Task to carry out: Echo everything in the records from the line containing "Screen dimensions: 1088x659" down to their last line, with both of those lines included.

Provided data:
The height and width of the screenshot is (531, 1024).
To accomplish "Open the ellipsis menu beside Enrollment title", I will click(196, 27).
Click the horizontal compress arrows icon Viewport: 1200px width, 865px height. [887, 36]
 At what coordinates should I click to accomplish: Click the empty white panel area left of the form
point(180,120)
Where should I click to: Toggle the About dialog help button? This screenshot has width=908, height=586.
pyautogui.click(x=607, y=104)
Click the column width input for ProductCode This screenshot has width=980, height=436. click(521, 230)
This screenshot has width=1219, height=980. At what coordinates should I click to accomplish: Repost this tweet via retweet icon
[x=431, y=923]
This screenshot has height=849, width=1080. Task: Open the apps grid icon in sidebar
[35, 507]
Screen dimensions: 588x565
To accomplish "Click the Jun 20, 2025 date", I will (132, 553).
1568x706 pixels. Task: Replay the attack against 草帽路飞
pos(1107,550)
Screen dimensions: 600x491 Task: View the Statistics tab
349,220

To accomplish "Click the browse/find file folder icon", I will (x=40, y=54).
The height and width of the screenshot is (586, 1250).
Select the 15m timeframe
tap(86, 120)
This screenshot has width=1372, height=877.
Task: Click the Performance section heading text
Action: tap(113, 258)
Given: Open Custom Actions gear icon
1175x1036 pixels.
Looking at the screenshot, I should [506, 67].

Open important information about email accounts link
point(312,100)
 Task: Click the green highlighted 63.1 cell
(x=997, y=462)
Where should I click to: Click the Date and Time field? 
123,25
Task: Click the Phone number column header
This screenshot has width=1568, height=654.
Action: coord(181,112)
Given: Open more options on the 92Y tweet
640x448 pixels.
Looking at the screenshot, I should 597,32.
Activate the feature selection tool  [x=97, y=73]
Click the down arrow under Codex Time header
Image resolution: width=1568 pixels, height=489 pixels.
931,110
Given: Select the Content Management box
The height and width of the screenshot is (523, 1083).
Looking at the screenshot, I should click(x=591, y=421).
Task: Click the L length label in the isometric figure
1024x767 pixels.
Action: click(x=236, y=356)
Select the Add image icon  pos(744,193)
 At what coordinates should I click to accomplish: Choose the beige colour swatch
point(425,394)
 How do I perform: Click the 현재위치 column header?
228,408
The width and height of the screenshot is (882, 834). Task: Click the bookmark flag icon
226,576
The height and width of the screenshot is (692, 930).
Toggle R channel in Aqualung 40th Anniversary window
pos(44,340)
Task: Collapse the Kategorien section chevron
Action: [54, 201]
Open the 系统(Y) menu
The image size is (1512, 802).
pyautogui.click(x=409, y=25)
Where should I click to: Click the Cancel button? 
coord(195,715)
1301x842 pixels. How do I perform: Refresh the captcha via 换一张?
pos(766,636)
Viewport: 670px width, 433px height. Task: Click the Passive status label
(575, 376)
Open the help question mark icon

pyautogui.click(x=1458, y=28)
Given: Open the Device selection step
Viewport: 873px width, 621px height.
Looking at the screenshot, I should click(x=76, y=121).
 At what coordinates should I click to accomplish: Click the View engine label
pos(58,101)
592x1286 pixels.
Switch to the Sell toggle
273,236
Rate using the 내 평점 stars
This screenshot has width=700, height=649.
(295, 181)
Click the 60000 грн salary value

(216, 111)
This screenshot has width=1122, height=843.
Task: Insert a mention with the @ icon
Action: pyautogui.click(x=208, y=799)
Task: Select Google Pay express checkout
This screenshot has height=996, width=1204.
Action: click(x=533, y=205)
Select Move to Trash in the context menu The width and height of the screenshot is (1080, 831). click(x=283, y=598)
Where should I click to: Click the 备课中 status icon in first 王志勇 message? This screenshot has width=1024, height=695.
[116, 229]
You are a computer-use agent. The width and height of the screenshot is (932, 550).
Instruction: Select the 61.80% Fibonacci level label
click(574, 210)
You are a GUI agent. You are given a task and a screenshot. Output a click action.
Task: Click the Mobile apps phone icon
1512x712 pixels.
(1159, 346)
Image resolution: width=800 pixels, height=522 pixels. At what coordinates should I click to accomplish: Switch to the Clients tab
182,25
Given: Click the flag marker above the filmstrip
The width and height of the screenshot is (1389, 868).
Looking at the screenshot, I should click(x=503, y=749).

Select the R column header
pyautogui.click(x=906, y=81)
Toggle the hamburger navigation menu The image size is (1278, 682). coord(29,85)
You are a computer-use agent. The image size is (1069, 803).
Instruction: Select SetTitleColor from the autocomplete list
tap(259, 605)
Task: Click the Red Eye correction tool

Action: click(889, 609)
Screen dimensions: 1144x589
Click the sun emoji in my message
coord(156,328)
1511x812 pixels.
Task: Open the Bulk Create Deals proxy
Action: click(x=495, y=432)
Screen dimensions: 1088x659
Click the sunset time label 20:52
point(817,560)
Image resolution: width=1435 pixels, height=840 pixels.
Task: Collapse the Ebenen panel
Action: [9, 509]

Output of the exercise:
Screen dimensions: 1088x659
Click the sunset time label 20:52
point(817,560)
Image resolution: width=1435 pixels, height=840 pixels.
Task: Collapse the Ebenen panel
Action: [9, 509]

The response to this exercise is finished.